Americans are behind other developed nations

American eighth-graders improved their math and science scores on an international test last year, but fourth-graders' scores were flat and all students lagged behind other industrialized nations, Boston College researchers said yesterday.

US pupils scored above the international average on the tests, given to students in dozens of wealthy and poor nations every four years. But the grades overall were mediocre for a prosperous nation that devotes billions of dollars to education, test officials said.

"The United States really is an underachiever, given our economy, our educational level, the resources that we put into education," said Ina V. S. Mullis, codirector of the Trends in International Mathematics and Science Study and an education professor at Boston College, which runs the study.

In Washington, D.C., national education officials hailed the higher scores in the eighth grade, especially in algebra. Black and Hispanic students also did better, officials said, crediting the improvement to clearer standards for what schools should teach and greater federal and state oversight of schools.

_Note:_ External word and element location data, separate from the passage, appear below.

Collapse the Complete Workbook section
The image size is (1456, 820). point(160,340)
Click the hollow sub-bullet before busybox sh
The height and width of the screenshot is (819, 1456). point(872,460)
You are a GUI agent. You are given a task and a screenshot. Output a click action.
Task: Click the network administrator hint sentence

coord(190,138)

"One can argue whether it's fast enough, high enough, quick enough," said Patrick Gonzales, the US research coordinator for the test, "but what it means is improvement."

Overall, American eighth-grade scores increased since 1995, when the test was first given, but fourth-grade scores hardly budged.

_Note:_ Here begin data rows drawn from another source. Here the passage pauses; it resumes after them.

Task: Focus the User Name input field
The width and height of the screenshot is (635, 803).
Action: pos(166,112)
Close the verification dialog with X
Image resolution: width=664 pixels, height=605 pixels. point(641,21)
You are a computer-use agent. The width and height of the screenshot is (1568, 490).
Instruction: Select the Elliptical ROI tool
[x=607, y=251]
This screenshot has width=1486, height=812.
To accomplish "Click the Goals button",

US scores trailed many industrialized countries, especially those in Asia. Students in Singapore topped all nations in both subjects.

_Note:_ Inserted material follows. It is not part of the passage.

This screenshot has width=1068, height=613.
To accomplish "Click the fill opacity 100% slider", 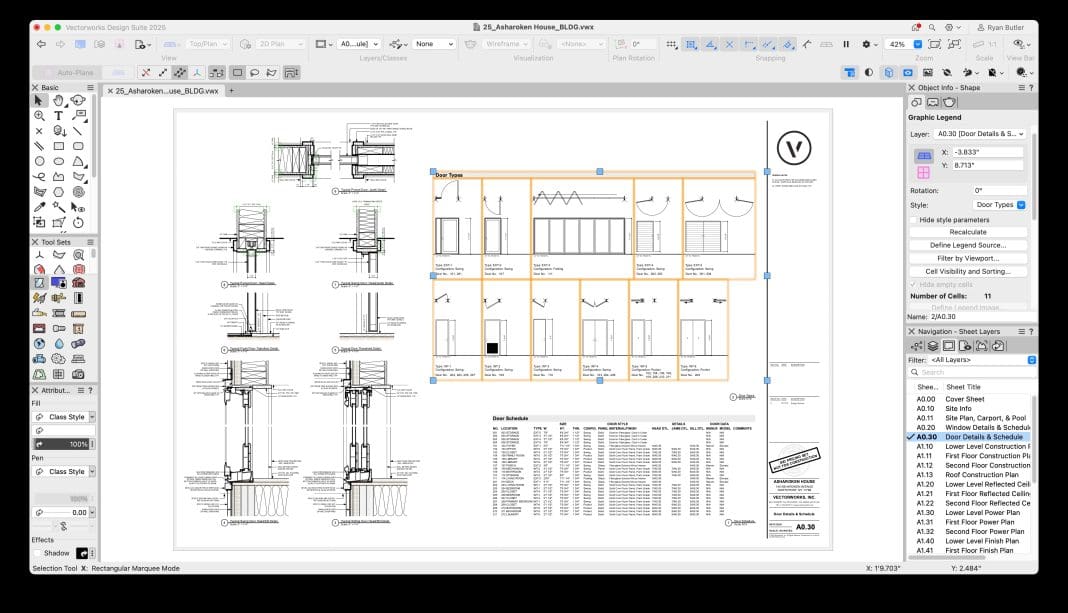I will pyautogui.click(x=64, y=443).
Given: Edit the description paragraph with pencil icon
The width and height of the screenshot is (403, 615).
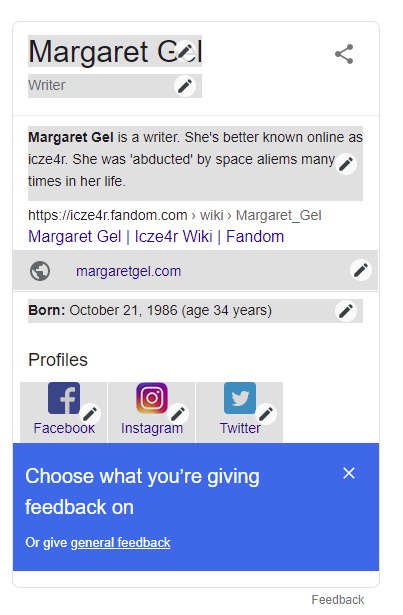Looking at the screenshot, I should click(346, 164).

Tunisia and South Africa scored among the lowest.

At a news conference yesterday at Boston College, test officials attributed the mediocre performance of American students to teachers who don't specialize in math and science; a curriculum that tries to cover too many topics, preventing students from mastering any in depth; and a society that may not recognize the importance of math and science in economic growth.

American students were less likely than their peers in other industrialized nations to have a math teacher who majored in math or a science teacher who studied one of the hard sciences, such as biology or physics.

For instance, 81 percent of eighth-graders in Japan had a teacher who majored in math in college, and they scored a 570 out of 1,000. By contrast, 48 percent of US eighth-graders had teachers with math majors, and they averaged a score of 504.

Massachusetts has beefed up the subject requirements for math educators in elementary schools and middle and high schools on the teacher credentialing test.

Still, state Education Commissioner David P. Driscoll said, "We don't have as many people with a strictly math background as we should."

A sample of 360,000 students around the world, including nearly 20,000 American students across the United States, took the test last year.

The test compares 45 nations in eighth grade and 25 countries in fourth grade.